コラム「母をみとる」

歩行困難から寝たきりへ

 母は、以前に<ポックリ逝くこと>が望みであるということを書いたと思いますが、もう一つ<寝たきりになりたくない>という気持ちも強く持っていました。母は6人兄姉の末っ子でしたが、実は、兄や姉たちの半分以上が病院で寝たきりになった末、亡くなっているんですね。だから自分は、絶対に寝たきりになりたくない。よく言っていました。
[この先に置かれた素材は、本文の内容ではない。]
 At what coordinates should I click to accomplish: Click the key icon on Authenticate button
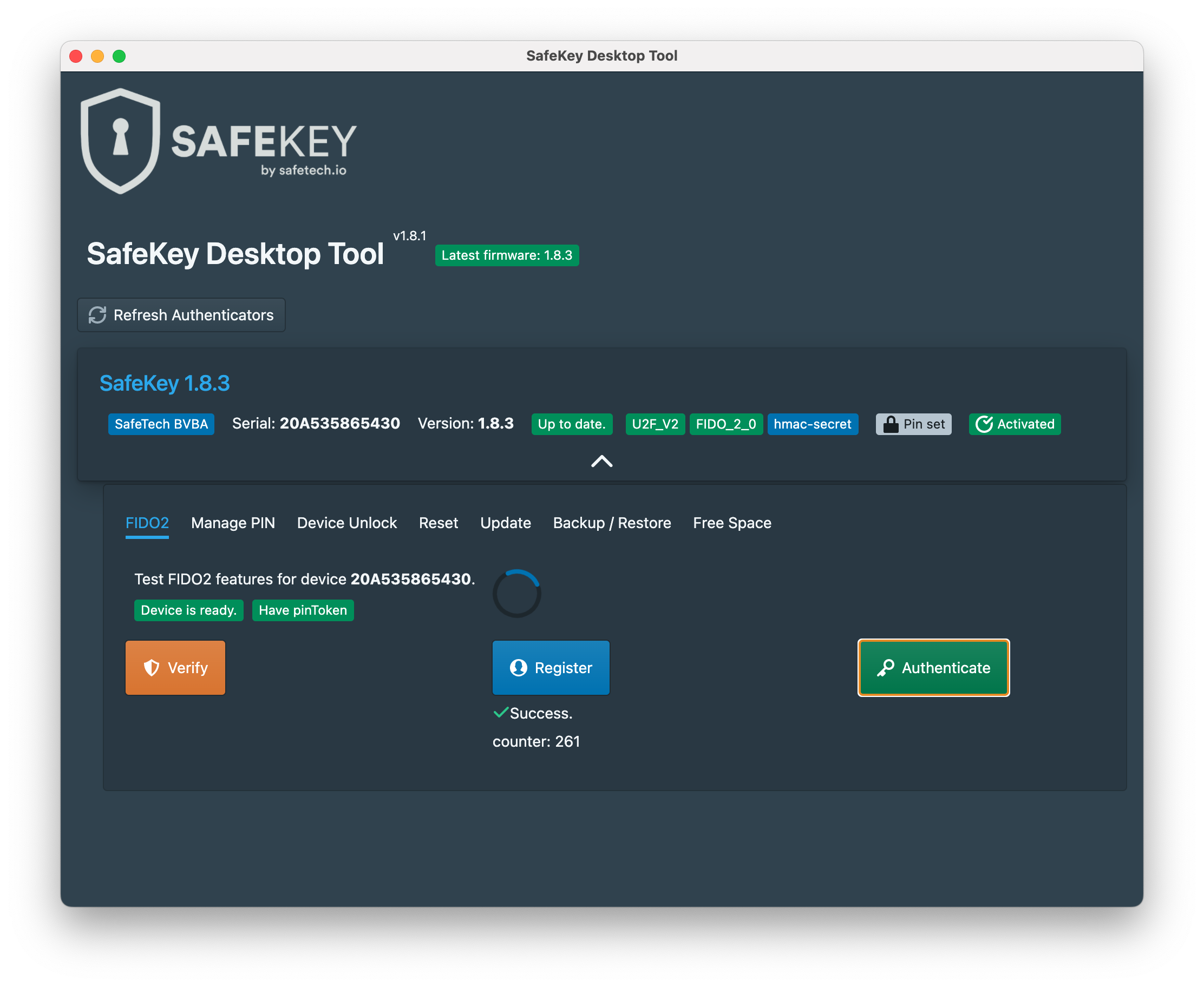885,668

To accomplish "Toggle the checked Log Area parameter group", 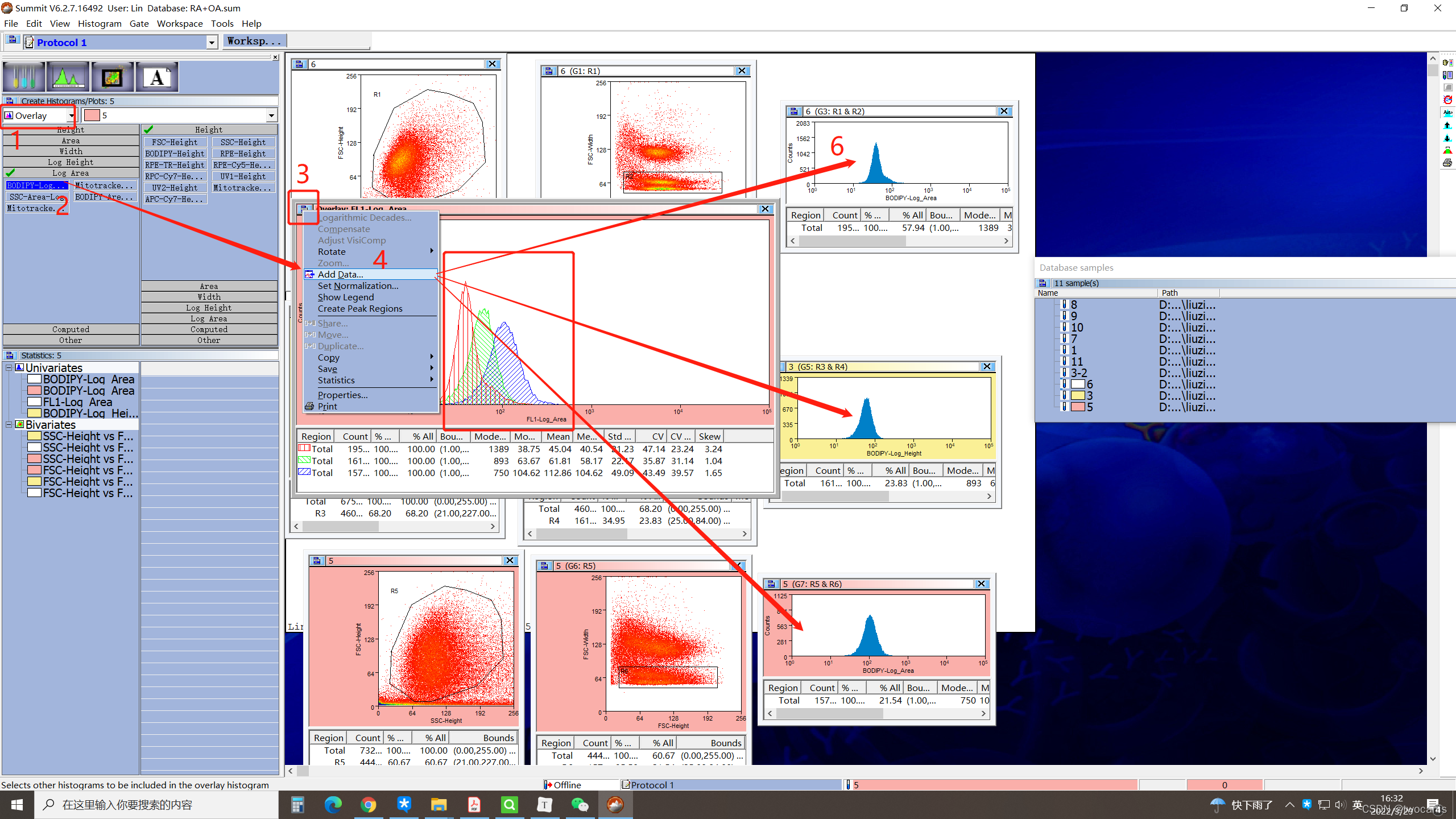I will (x=71, y=173).
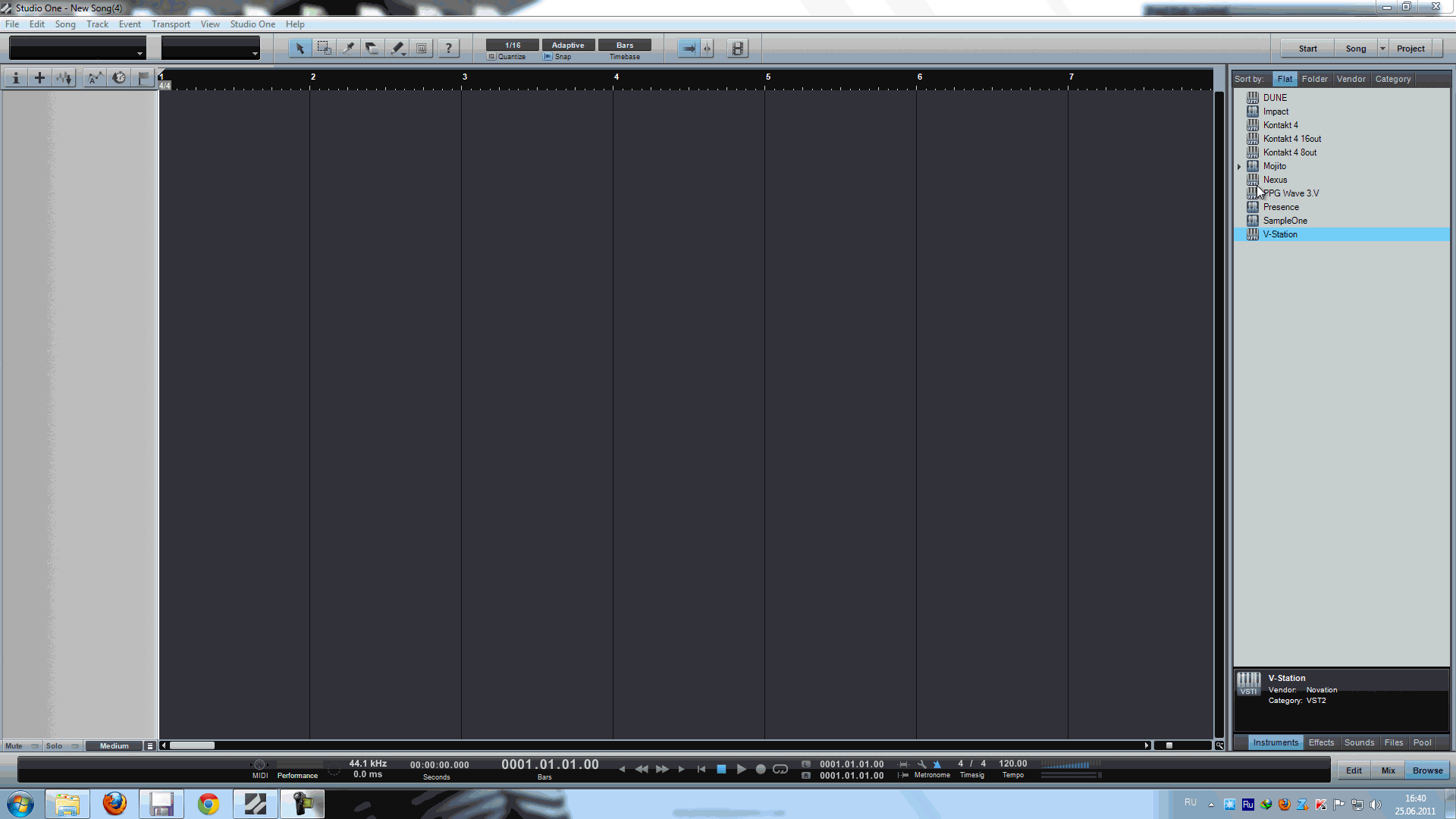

 私自身も寝たきりについては、思うところがあります。友人のおばあさんは、10年間在宅の寝たきり状況で、家の中の雰囲気は暗く、何よりも本人の機嫌がいつも最悪だったと教えてくれました。おばあさんが亡くなった時には、家族全員がホッとしたと。また、別で聞いた例は、お母さんが寝たきりになってやはり10年近く。週に数回身体を温める理由でデイ・サービスでの入浴を利用していたそうでしたが、入浴中に具合が悪くなり、娘である介護者が医師を呼びに行っている最中に亡くなったという話。

 このような在宅での寝たきりのお世話は、本当に大変です。ただ、この2例に共通していることは、肝心の本人と死生観を話すこともなく寝たきりになり、気づけば本人との意思疎通がほとんど取れず、介護している家族が死んでほしくないとシャカリキに頑張るパターンでしょうか。
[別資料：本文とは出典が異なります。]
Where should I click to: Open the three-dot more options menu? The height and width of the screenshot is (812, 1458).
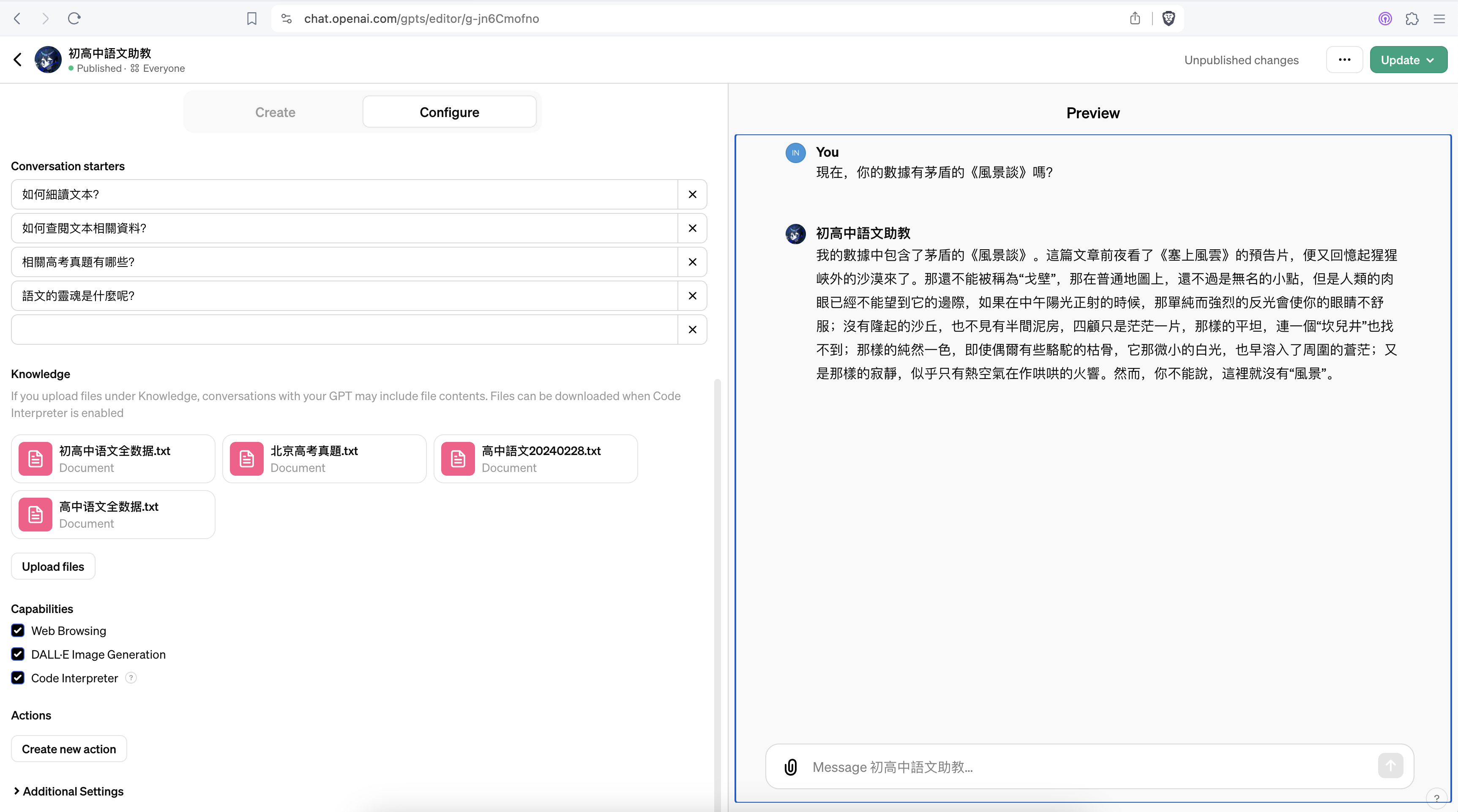(1344, 60)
 私が恐れていたことも母が嫌がっている<寝たきり>になったらどうしようということでした。私自身、両股関節の問題を抱えているので、しゃがんだり正座することが出来ません。とてもシャカリキに寝たきりになった母の面倒を見ることは出来ないだろうと思っていました。母の希望と自分の身体的能力の限界。そこから導き出されたのが、死についての哲学的考察と私一人では抱えず、母の在宅での死を叶えるための<関口医療チーム>を作ることだったのです。

 これは、群馬県に在住の在宅緩和ケア医の言葉です。高齢者について語っています。『最低限の健康寿命は、歩けること。どんな良い治療も、歩けなくなっては意味がない。歩くのがギリギリの人は入院すると(転倒骨折すると家族に訴えられるので)歩かせてあげられない。そして、あっという間に歩けなくなる。亡くなる前日まで歩ければいい。死なないように生きるより、死ぬまでちゃんと生きよう。』

 母は、死ぬ前日まで歩くことは叶わず、寝たきりになりましたが、私を支えてくれる医療チームと共に、母の老衰による死まで在宅緩和ケアを受けることが出来ました。母は、最期の息までちゃんと生き、私はそんな母とずっと一緒に伴走できたことを生涯忘れることはないでしょう。母の最期の「ありがとう」という言葉と共に……。